The way I’ve tended to approach them is to rather ignore the prescription from the manufacturer.
The problem is that not all cookie bites are alike, some are basic SN losses, some are congenital issues, some are mixed losses and others are due to dead-spots.
Ideally you need to split the loss into 3parts. To start with, a flat prescription to begin with using the two ‘shoulders’ of the loss as the start point, somewhere near 1/3gain. Then consider the actual cookie bite section and apply the 1/3 gain average again. This effectively gives you a Low/Mid/High setting.
If you look at a speech mapped REM, this bubble (inverse cookie bite for output) shape is fairly apparent.
Now, up you can futz about with levels, but broadly speaking, you need to preserve the general shape to maintain the amplification across the board, but the transition frequencies at either edge of the cookie-bite might be pitched somewhere between the two gain levels. Loudness is a massive problem though, people struggle with the amount of energy in the signal.

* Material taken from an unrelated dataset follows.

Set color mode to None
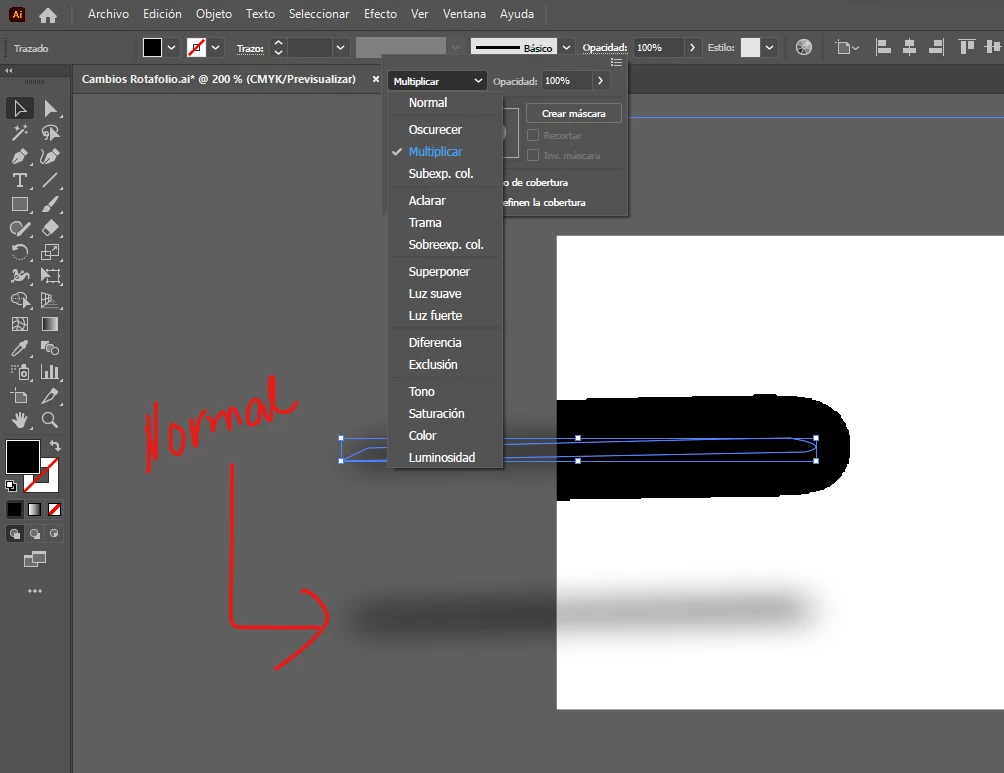Viewport: 1004px width, 773px height. [54, 510]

My historical approach is to follow the steps above, then give multiple programs and volume control refine what works best for the client. Usually you’ll find what’s working best after a couple of steps, make this P1 and put derivative programs in the other slots. Leave the volume control still with the maximum range and cut the MPO’s down to 105 maximum, even where the dynamic range of the loss would demand higher output. This step ensures that you limit the over amplification of adjacent frequencies.